YOUR OBJECTIVE.
Rewrite the rows from the first one through the line containing "point(328,322)", changing "Featured Image" to "Cover Image" and leaving everything else as it is.

SOURCE MATERIAL.
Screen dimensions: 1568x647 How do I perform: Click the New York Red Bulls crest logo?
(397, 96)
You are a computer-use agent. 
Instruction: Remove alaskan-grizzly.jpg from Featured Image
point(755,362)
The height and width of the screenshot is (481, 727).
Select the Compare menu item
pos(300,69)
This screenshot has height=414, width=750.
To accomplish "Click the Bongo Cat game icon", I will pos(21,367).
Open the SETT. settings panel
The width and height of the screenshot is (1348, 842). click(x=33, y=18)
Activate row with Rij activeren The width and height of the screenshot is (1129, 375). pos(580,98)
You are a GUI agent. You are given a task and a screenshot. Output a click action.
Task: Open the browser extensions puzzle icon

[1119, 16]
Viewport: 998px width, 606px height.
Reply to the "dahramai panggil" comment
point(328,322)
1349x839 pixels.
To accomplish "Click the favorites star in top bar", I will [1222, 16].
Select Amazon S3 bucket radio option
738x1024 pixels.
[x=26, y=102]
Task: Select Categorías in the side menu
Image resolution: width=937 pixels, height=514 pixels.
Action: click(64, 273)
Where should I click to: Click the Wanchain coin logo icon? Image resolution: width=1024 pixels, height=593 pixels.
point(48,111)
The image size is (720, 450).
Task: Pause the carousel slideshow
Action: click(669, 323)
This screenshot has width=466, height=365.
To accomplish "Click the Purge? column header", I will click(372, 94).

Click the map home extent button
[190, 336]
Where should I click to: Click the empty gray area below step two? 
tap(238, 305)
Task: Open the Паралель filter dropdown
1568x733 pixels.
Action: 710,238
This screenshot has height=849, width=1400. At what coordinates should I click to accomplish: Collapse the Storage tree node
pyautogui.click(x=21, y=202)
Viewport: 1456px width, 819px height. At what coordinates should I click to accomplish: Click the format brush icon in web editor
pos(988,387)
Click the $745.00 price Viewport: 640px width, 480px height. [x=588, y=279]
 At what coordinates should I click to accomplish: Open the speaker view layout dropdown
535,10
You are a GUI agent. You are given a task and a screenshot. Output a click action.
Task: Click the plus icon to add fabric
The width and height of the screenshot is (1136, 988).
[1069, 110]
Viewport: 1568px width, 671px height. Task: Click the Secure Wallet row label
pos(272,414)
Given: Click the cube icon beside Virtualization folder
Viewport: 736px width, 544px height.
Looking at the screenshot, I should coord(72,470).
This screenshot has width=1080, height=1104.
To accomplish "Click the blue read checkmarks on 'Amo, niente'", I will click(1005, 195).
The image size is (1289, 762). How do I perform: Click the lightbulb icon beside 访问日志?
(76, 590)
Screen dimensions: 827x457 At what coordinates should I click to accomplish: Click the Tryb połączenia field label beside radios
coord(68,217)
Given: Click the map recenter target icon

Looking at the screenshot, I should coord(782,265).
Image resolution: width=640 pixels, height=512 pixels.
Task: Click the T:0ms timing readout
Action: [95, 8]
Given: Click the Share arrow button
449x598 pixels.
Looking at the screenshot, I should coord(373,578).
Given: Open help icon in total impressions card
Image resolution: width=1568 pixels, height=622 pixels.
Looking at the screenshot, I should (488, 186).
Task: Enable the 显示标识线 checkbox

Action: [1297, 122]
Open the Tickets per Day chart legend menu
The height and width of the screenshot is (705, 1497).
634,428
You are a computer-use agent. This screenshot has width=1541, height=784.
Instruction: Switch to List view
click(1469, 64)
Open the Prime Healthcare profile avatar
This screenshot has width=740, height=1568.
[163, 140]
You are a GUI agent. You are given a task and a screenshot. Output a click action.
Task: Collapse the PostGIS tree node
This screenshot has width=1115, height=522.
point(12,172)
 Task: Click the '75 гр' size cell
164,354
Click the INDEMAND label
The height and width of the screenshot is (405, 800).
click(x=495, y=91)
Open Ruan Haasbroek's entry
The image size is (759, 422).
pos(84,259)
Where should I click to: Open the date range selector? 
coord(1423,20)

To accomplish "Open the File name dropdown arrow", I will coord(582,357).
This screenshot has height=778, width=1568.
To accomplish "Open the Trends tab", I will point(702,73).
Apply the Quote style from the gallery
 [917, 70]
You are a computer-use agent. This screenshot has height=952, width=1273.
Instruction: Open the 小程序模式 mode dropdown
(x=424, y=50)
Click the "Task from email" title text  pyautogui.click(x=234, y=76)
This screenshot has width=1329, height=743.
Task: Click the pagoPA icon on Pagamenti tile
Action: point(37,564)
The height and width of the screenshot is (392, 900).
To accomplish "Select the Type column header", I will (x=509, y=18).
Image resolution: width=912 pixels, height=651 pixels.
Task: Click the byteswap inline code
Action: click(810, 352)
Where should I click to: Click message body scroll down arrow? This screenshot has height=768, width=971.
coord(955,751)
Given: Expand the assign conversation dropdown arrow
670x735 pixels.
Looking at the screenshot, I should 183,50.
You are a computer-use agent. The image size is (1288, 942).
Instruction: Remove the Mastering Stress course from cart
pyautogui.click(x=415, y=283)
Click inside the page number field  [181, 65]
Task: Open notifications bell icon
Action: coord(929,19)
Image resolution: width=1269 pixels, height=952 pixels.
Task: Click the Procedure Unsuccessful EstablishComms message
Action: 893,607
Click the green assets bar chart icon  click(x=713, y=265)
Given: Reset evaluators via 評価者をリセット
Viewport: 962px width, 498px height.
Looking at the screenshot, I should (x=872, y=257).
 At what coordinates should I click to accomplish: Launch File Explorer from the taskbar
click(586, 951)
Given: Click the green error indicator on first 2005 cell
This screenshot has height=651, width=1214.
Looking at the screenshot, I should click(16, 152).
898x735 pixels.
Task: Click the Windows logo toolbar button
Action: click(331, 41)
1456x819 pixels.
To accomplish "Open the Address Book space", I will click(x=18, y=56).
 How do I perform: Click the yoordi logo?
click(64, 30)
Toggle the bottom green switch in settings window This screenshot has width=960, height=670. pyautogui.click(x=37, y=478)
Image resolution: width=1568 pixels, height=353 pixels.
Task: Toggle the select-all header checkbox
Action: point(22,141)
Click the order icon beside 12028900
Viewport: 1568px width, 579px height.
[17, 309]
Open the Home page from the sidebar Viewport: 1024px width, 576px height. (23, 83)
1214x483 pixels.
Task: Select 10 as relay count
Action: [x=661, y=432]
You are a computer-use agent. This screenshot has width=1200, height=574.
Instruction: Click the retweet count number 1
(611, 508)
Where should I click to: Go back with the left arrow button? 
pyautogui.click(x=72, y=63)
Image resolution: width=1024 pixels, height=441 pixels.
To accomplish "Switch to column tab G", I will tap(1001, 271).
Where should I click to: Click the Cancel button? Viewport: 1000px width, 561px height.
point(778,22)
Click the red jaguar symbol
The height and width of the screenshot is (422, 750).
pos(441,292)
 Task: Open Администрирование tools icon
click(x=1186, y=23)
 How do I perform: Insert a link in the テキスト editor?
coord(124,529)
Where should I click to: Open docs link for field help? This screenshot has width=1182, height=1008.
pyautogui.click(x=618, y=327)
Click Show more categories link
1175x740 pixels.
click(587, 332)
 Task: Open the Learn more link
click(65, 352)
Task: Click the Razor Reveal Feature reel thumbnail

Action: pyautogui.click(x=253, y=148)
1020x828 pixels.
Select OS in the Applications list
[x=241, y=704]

ANSWER TO THIS EXERCISE.
Screen dimensions: 1568x647 How do I perform: Click the New York Red Bulls crest logo?
(397, 96)
You are a computer-use agent. 
Instruction: Remove alaskan-grizzly.jpg from Cover Image
point(755,362)
The height and width of the screenshot is (481, 727).
Select the Compare menu item
pos(300,69)
This screenshot has height=414, width=750.
To accomplish "Click the Bongo Cat game icon", I will pos(21,367).
Open the SETT. settings panel
The width and height of the screenshot is (1348, 842). click(x=33, y=18)
Activate row with Rij activeren The width and height of the screenshot is (1129, 375). pos(580,98)
You are a GUI agent. You are given a task and a screenshot. Output a click action.
Task: Open the browser extensions puzzle icon

[1119, 16]
Viewport: 998px width, 606px height.
Reply to the "dahramai panggil" comment
point(328,322)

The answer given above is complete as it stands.